How does the connection get established in online banking? Just with SSL? I searched the internet for that, but there are just 'user guides' if you want to use online banking but not how it works on a technical level.
-
1Yes, typically the connection is established via HTTP over TLS. Within the applications that are used by various banks other controls are used for further hardening. – Tom K. Oct 02 '18 at 11:39
-
3There's plenty of technical info online. Perhaps start with this: https://security.stackexchange.com/questions/20803/how-does-ssl-tls-work – paj28 Oct 02 '18 at 12:15
1 Answers
In most cases, HTTP over TLS will be used for data in transit. But that's not enough security. You still need many controls at the application and data levels. For instance, you might want to do the following:
- Encrypt critical data at rest in your storage (databases, warehouses, etc.).
- Have an access control policy within your applications.
- Monitor your critical applications and infrastructure.
- Make audit trails in case of incidents.
There're a lot more of this.

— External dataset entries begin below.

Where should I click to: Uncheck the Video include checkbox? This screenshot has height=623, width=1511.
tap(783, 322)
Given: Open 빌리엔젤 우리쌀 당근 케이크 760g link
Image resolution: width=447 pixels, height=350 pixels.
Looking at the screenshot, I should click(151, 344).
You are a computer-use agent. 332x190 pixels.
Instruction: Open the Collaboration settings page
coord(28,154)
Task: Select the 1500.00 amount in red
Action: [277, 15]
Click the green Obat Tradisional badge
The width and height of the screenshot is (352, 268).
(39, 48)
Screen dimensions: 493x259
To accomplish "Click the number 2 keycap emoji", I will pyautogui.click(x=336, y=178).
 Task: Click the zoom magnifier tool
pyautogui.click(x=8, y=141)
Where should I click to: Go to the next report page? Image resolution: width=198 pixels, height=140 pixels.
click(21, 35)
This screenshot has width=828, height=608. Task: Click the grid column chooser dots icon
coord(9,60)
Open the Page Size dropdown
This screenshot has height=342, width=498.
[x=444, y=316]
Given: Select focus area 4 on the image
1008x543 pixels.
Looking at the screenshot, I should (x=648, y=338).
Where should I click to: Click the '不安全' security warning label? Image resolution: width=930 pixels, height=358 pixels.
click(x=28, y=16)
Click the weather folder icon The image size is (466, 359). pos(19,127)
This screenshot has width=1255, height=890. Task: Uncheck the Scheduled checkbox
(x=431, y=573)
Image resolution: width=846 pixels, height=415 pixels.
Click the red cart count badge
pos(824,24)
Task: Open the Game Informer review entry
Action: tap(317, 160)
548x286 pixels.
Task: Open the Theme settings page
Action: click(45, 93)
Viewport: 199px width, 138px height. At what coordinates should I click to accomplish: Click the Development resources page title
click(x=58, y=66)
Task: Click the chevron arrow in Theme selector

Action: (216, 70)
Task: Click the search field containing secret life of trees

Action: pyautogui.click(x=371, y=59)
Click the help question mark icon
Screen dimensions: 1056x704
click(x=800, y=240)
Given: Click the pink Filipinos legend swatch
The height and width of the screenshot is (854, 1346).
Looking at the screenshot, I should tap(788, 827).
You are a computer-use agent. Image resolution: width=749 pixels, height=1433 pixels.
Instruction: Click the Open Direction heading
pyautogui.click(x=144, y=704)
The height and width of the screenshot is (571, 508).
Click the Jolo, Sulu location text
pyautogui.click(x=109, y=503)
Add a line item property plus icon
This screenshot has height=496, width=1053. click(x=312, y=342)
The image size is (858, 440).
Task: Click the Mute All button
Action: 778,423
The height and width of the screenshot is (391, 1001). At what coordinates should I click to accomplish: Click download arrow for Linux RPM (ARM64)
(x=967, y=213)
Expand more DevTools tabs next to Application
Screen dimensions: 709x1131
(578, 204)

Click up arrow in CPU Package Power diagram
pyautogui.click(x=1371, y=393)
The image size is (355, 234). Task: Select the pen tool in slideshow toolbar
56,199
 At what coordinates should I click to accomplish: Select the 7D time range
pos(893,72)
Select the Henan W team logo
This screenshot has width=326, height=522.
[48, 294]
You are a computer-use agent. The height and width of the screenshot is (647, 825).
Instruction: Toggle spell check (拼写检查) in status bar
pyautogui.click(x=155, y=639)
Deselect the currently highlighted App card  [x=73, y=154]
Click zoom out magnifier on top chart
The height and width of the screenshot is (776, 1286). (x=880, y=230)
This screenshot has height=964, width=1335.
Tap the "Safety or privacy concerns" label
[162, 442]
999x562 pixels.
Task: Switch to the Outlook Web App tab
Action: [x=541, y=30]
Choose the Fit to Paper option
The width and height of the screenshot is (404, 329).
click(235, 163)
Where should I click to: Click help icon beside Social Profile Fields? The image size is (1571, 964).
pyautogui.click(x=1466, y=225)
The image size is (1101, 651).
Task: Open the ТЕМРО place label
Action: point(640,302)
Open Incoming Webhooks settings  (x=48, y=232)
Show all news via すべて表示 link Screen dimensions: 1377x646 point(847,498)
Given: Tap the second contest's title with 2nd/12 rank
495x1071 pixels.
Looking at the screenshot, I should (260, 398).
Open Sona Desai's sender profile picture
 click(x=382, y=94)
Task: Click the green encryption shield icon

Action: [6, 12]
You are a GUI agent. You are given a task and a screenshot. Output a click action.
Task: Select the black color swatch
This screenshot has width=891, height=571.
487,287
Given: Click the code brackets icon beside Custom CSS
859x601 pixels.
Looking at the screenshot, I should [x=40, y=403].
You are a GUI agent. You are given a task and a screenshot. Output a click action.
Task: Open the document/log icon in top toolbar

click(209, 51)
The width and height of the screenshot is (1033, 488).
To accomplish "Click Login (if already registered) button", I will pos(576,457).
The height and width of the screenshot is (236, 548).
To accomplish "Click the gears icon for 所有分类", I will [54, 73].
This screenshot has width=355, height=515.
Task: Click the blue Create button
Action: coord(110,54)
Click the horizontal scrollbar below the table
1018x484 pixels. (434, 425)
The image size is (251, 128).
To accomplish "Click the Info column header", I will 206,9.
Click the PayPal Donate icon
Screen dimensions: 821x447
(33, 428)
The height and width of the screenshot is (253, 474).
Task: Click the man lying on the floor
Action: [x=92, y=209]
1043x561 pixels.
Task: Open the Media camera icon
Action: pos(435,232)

I know this answer might seem a little introductory. However, let me wrap it up by quoting this principle of Cybersecurity:
The more security you imprint in your organization, the less functionality you have.
So you always want to find the exact balance your organization needs. Some need more, some need less. Banking is probably one of the industries that need more security, so you might want to read more about Cybersecurity, for example, this article explaining the Cybersecurity triads: https://cyberstartupobservatory.com/correctly-understanding-the-cyber-security-triads/